2. An integrated antenna system in an automobile rear-deck spoiler, comprising:
a first monopole antenna integrated into an automobile rear-deck spoiler, said first monopole having a substantially vertical portion and a top-load, said substantially vertical portion provided in a first riser;
a second antenna using said top-load as a ground plane, wherein a coaxial cable for said patch-type antenna is provided inside said substantially vertical portion of said first monopole; and
a brake light power lead configured to improve an impedance match of said first monopole antenna.
3. The apparatus of claim 2, further comprising at least one of, a video camera, an infrared sensor, an electro-optic sensor, and an air sensor.
4. The apparatus of claim 2, further comprising a third monopole antenna provided in a second riser.
5. The apparatus of claim 2, wherein said second antenna comprises a GPS antenna.
6. The apparatus of claim 2, wherein said second antenna comprises a patch-type antenna.
7. The apparatus of claim 2, wherein said second antenna comprises a cavity-type antenna.

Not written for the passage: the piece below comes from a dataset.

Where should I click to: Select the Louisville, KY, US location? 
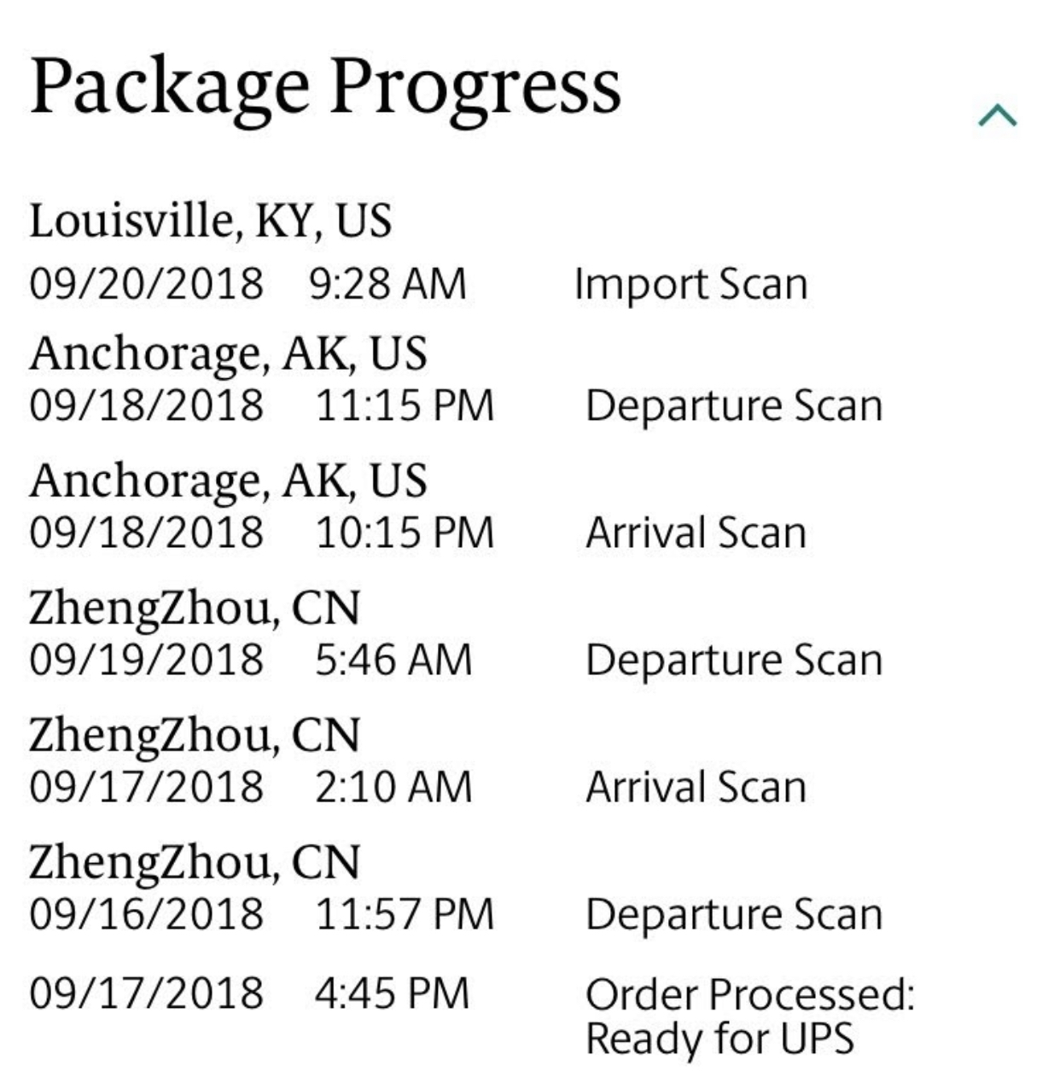pos(210,221)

8. An apparatus, comprising:
an automobile rear-deck spoiler having at least a first riser and a second riser;
a first monopole antenna disposed in said first riser, said first monopole antenna configured to operate in a first frequency band;
a second monopole antenna disposed in said second riser, said second monopole antenna configured to operate in a second frequency band; said second monopole antenna having a top load;
a first horizontal antenna configured to use said top load as a ground plane; and
a brake light power lead routed through said first riser along a path approximately parallel to said first monopole antenna.
9. The apparatus of claim 8, wherein a coaxial feed for said first horizontal antenna is provided inside at least a portion of said second monopole antenna.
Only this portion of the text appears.